Desde que se cruzaron sus ojos, Marcy supo que iba a tener algo con él.
Era un chaval de esos ágiles, desenvueltos, de pelo castaño, rizado, algo enmarañado, que le hacía la cabeza en forma de bola. Delgado hasta la exageración, de ojos huidizos y labios gruesos, sensuales.
A veces, cuando miraba a Marcy, quizá por los nervios, mordisqueaba el labio inferior y se clavaba los dientes hasta dejarlo colorado.
Salieron al cine varias veces donde se  sentaban en las filas traseras, en lo más oscuro, para darse unas friegas tremendas, después pasaron muchas tardes en el coche de él, en lugares descampados a las afueras de Greda, donde probaron todas las posturas que fue posible ensayar en dimensiones tan reducidas.
El chico ya era bastante experto y Marcy se estrenó a base de bien.
Pero al poco tiempo de tratarlo las cosas comenzaron a torcerse. Él se volvió reacio a que salieran juntos a pasear por la ciudad y sólo quería recogerla cuando ya había oscurecido, en la esquina más cercana a la casa de ella y salir al descampado, siempre el mismo, para hacer lo mismo de siempre y devolverla a la puerta de su casa a las once de la noche, que era la hora máxima de llegada que a ella le permitían sus padres.
No accedió a darle a Marcy explicaciones por aquel cambio de comportamiento.
Habían quedado para la tarde a la hora convenida, en la esquina de siempre, pero Arturo la había castigado por sorpresa, por darle una mala contestación y no podía salir.
No sabía como comunicarse con su novio y llamó al supermercado desde una cabina de la calle. Preguntó por él.
–No se encuentra en la tienda, hoy tiene el día libre –le contestaron al teléfono.
–¿Hoy no fue a trabajar?, qué extraño.
–¿Cómo que extraño, señora? ¡Si hoy es el día de su boda!
Marcy se quedó fulminada, paralizada, se le cayó el auricular de la mano, el cual quedó oscilando un rato pendiente del cable, aún se oía muy baja la voz de la mujer.
–¡Oiga!, ¡oiga! ¿Le ocurre algo?
Después sonaron los pitidos intermitentes que indicaban que había colgado.
Allí se quedó el auricular pendiente del cable y Marcy salió de la cabina como una sonámbula.

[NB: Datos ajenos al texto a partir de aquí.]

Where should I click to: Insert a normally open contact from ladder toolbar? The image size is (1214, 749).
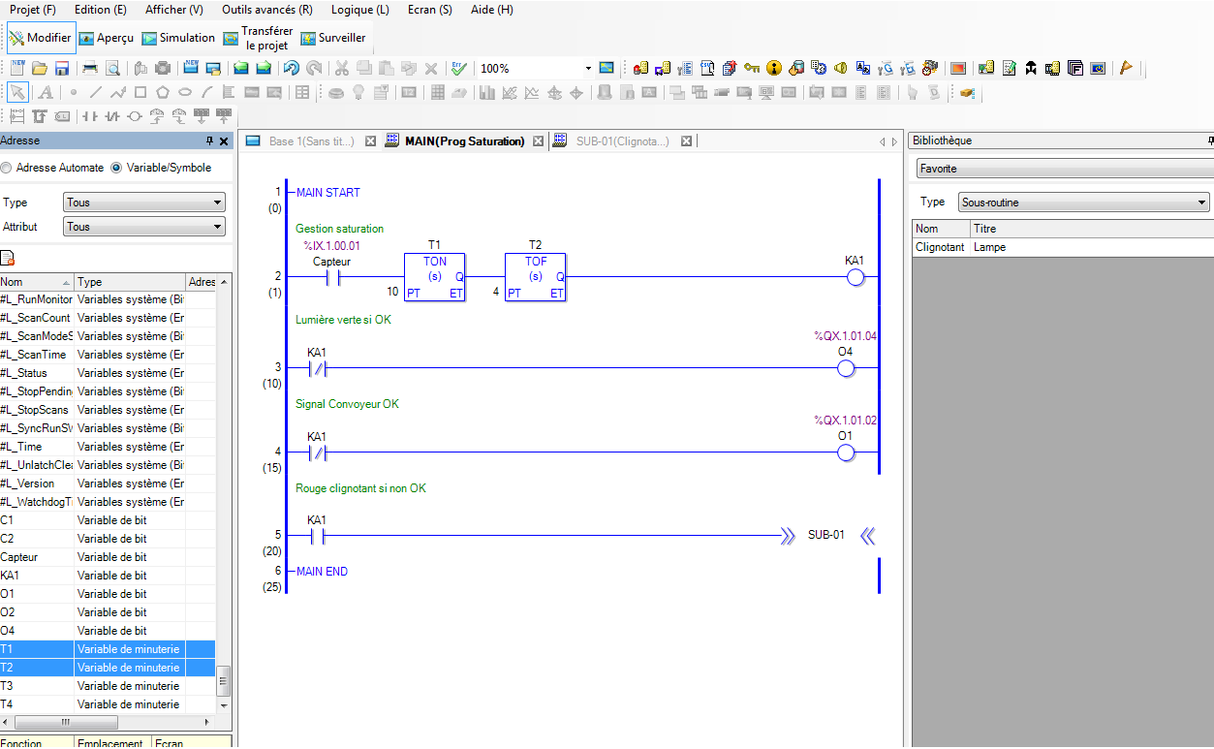pos(90,116)
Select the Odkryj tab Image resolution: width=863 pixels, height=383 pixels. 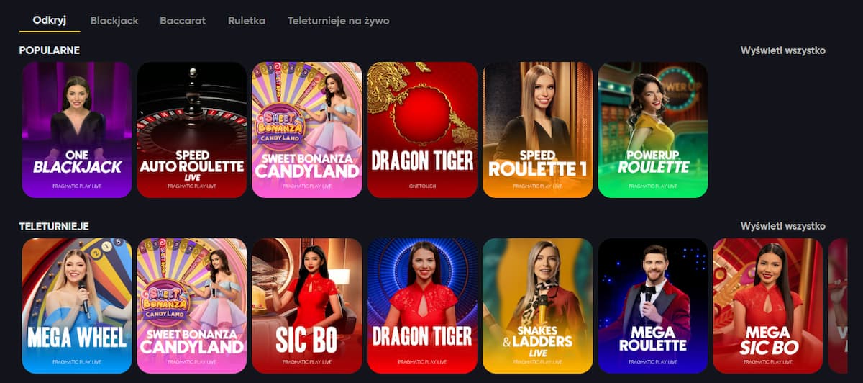(x=50, y=21)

Le estaba bien empleado, por crédula, su madre se lo había advertido varias veces: “Eres muy inocente, Marcelina, te van a engañar, ándate con cuidado”.
Era la primera vez en su vida que sentía una derrota semejante, por lo inesperado, por lo cruel.

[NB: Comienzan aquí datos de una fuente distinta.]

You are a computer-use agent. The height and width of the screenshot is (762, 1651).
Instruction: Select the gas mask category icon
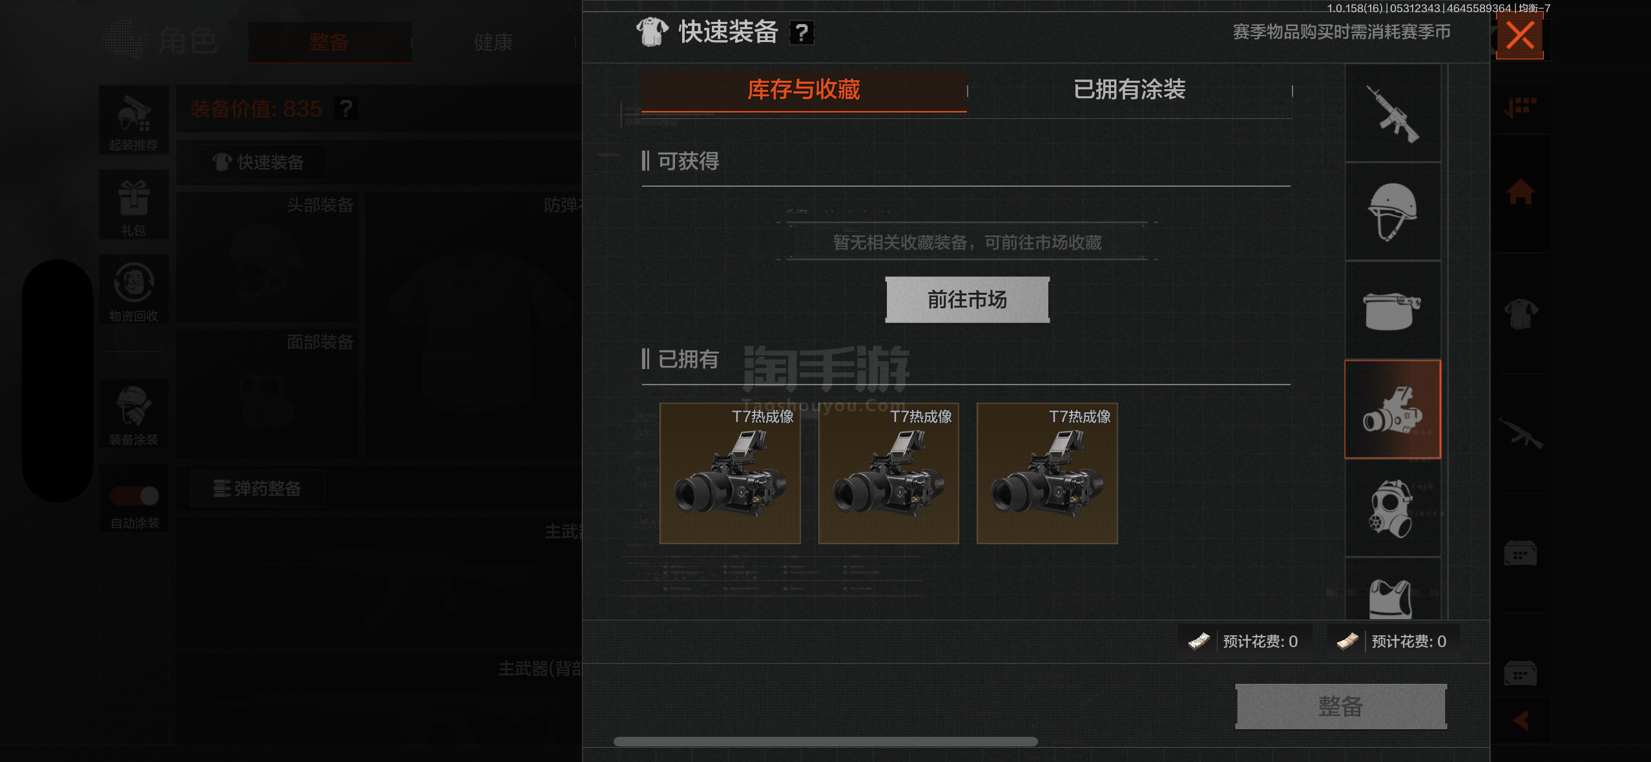point(1393,509)
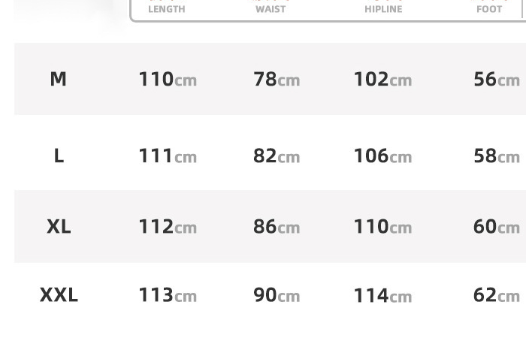Viewport: 526px width, 353px height.
Task: Click the 106cm hipline value
Action: [x=382, y=155]
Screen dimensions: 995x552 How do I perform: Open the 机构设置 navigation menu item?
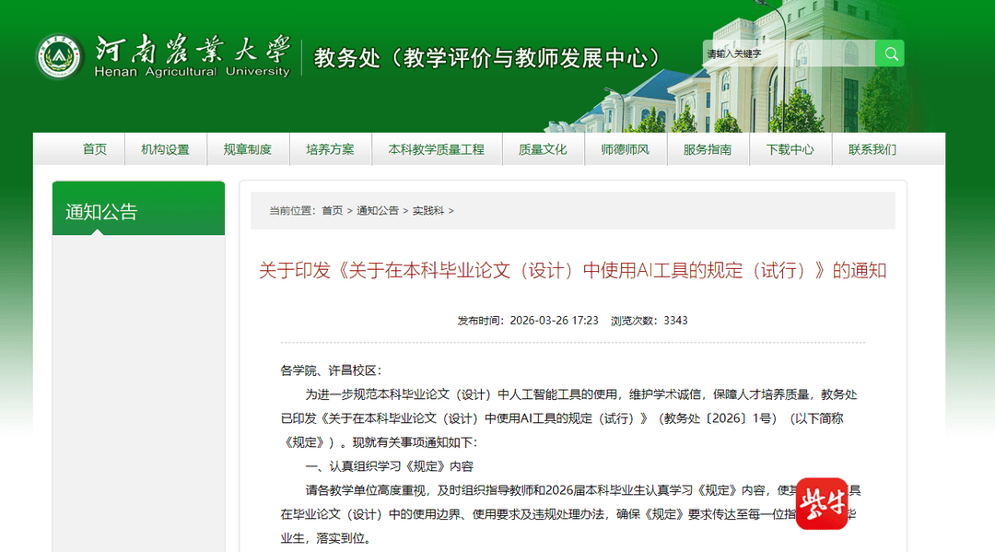[165, 148]
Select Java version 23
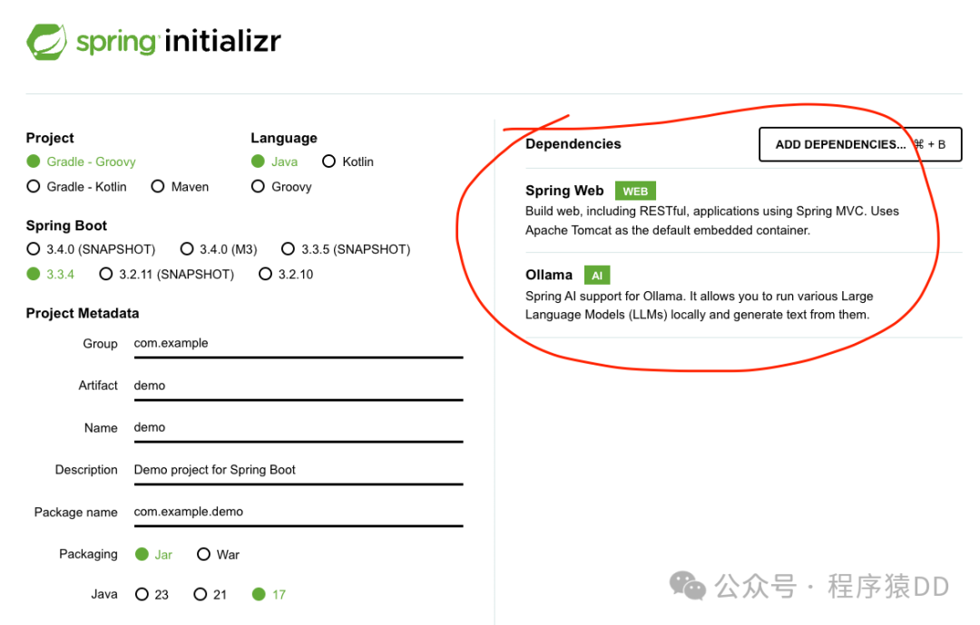Viewport: 980px width, 625px height. point(152,594)
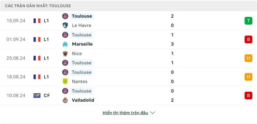Click the Nantes yellow club badge

pos(65,81)
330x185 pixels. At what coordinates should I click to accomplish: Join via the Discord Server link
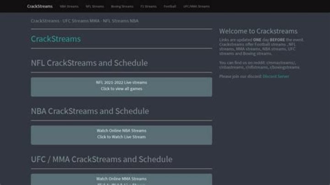(276, 76)
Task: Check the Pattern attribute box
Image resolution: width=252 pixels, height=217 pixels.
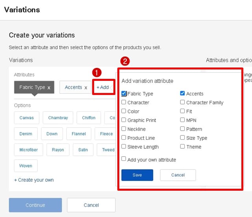Action: (x=183, y=129)
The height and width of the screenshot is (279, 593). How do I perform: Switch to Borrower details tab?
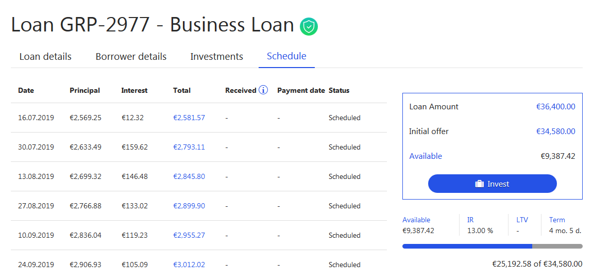(131, 57)
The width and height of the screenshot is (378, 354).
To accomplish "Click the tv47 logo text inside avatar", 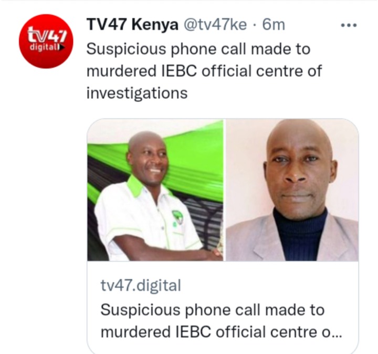I will coord(47,36).
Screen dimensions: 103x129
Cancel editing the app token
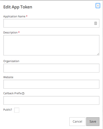click(77, 122)
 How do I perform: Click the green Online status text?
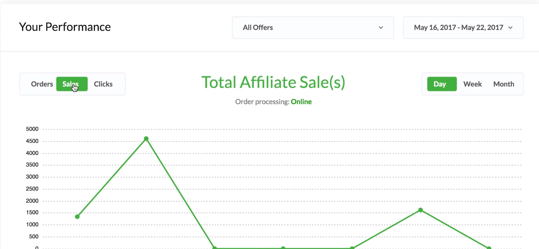click(301, 102)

Regresó a su casa y se encerró en su habitación para que sus padres no adivinasen su congoja y se lanzó a su cama conteniendo las lágrimas.
No quería ni por lo más remoto tener que dar explicaciones a la hora de la cena.
Al día siguiente, en el instituto, contó lo sucedido a sus amigas íntimas.
–¡Qué dices Marcy!, ¿el de la tienda?, no sabía que estuvieras saliendo con él –dijo Laura sorprendida.
Ellas apenas conocían al muchacho.
–¿Así que se casaba? ¡El muy gilipollas! Y tú no sabías nada. Seguro que el muy cobarde no se atrevió a decírtelo a la cara, el muy cerdo –dijo Isabel.
Agradeció mucho la solidaridad de las chicas y, como pudo, fue desterrándolo de su cabeza.
Se prometió a sí misma que no volvería a liarse con nadie hasta que fuera vieja y ya nadie pudiera hacerle daño.
Pero pronto apareció Manele y con él las ilusiones de felicidad para el resto de su vida.